Dataset records:
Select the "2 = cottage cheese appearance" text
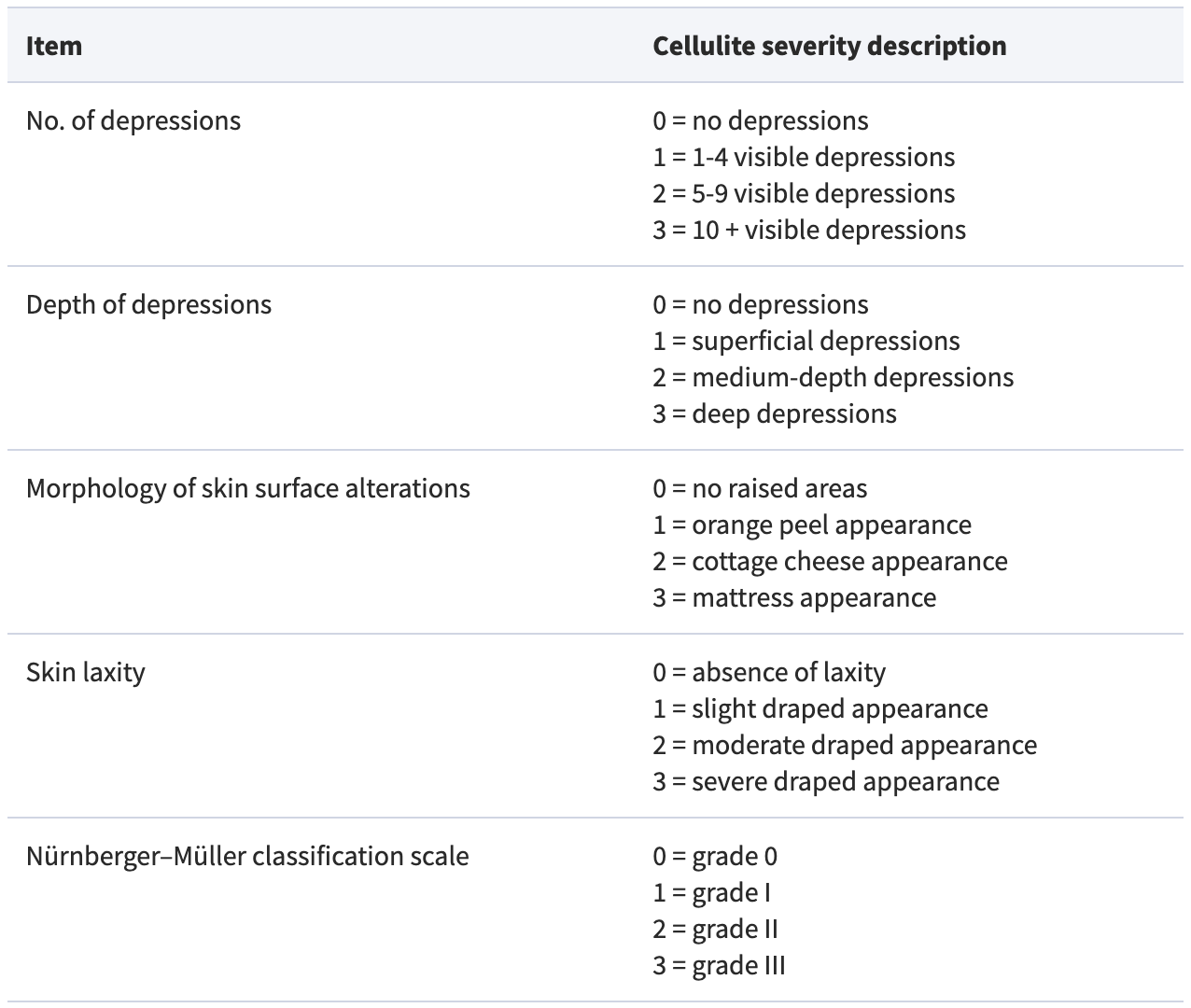pyautogui.click(x=830, y=561)
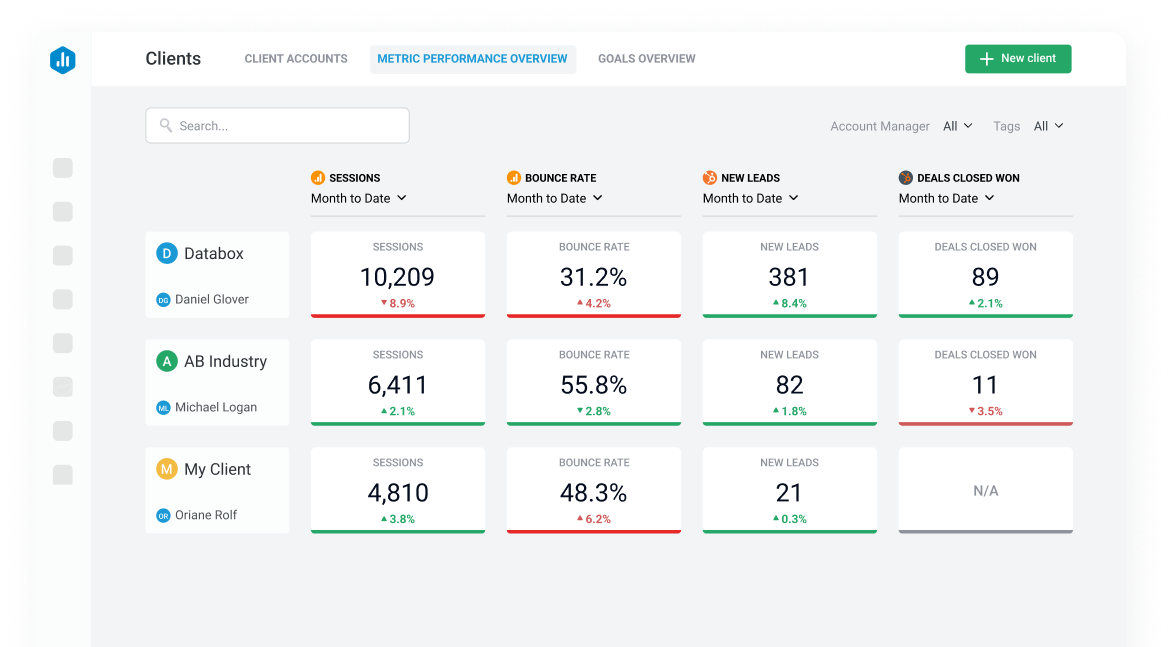This screenshot has width=1172, height=647.
Task: Click the Google Analytics icon beside Sessions header
Action: 318,178
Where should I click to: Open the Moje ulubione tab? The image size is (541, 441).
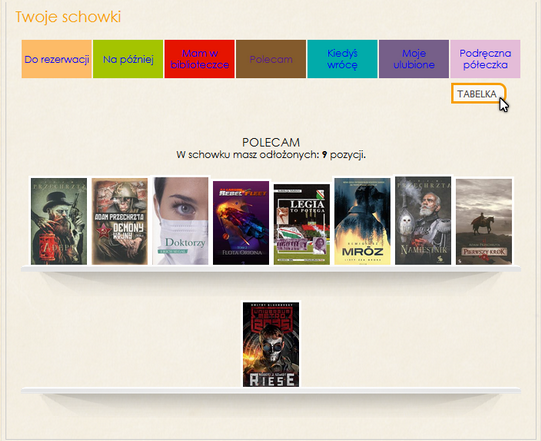pyautogui.click(x=414, y=59)
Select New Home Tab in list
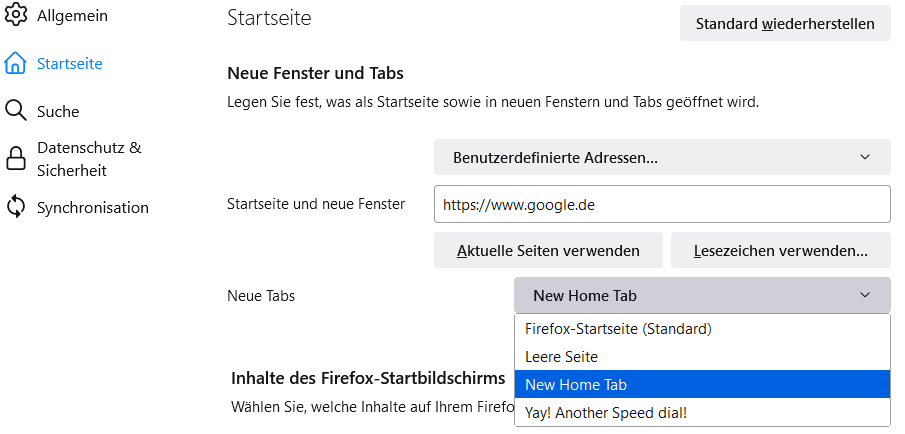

Action item:
Restate the listing above word for word, and skip the pictures.

Response below:
Select the "2 = cottage cheese appearance" text
pyautogui.click(x=830, y=561)
This screenshot has width=1172, height=647.
Task: Click the Google Analytics icon beside Sessions header
Action: 318,178
Where should I click to: Open the Moje ulubione tab? The image size is (541, 441).
pyautogui.click(x=414, y=59)
Select New Home Tab in list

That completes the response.